What is expected
Reproduce the material below in full, swapping each occurrence of "screenshot" for "screen capture" and leaving everything else unchanged.
— start of Records to process —
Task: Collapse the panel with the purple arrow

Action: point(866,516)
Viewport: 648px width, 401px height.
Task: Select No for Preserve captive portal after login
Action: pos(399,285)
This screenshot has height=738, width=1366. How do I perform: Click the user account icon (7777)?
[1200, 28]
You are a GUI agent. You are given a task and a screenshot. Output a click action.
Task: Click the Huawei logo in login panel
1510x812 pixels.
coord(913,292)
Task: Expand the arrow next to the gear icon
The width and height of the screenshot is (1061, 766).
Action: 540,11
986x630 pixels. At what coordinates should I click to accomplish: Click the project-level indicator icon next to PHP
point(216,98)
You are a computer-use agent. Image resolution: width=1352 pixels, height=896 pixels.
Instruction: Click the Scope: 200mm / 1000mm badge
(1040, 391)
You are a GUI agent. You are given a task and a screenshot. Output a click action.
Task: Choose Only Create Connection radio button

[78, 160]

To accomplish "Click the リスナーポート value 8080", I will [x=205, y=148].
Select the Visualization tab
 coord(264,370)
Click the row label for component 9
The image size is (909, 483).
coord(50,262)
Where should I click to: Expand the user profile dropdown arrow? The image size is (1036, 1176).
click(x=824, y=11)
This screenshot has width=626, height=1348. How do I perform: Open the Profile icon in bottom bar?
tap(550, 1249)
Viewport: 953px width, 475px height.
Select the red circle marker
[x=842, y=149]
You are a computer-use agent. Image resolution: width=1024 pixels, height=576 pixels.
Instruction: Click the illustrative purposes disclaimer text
— end of Records to process —
Result of this exercise
Task: Collapse the panel with the purple arrow

Action: point(866,516)
Viewport: 648px width, 401px height.
Task: Select No for Preserve captive portal after login
Action: pos(399,285)
This screen capture has height=738, width=1366. How do I perform: Click the user account icon (7777)?
[1200, 28]
You are a GUI agent. You are given a task and a screen capture. Output a click action.
Task: Click the Huawei logo in login panel
1510x812 pixels.
coord(913,292)
Task: Expand the arrow next to the gear icon
The width and height of the screen capture is (1061, 766).
Action: 540,11
986x630 pixels. At what coordinates should I click to accomplish: Click the project-level indicator icon next to PHP
point(216,98)
You are a computer-use agent. Image resolution: width=1352 pixels, height=896 pixels.
Instruction: Click the Scope: 200mm / 1000mm badge
(1040, 391)
You are a GUI agent. You are given a task and a screen capture. Output a click action.
Task: Choose Only Create Connection radio button

[78, 160]

To accomplish "Click the リスナーポート value 8080", I will [x=205, y=148].
Select the Visualization tab
 coord(264,370)
Click the row label for component 9
The image size is (909, 483).
coord(50,262)
Where should I click to: Expand the user profile dropdown arrow? The image size is (1036, 1176).
click(x=824, y=11)
This screen capture has width=626, height=1348. How do I perform: Open the Profile icon in bottom bar?
tap(550, 1249)
Viewport: 953px width, 475px height.
Select the red circle marker
[x=842, y=149]
You are a computer-use agent. Image resolution: width=1024 pixels, height=576 pixels.
Instruction: Click the illustrative purposes disclaimer text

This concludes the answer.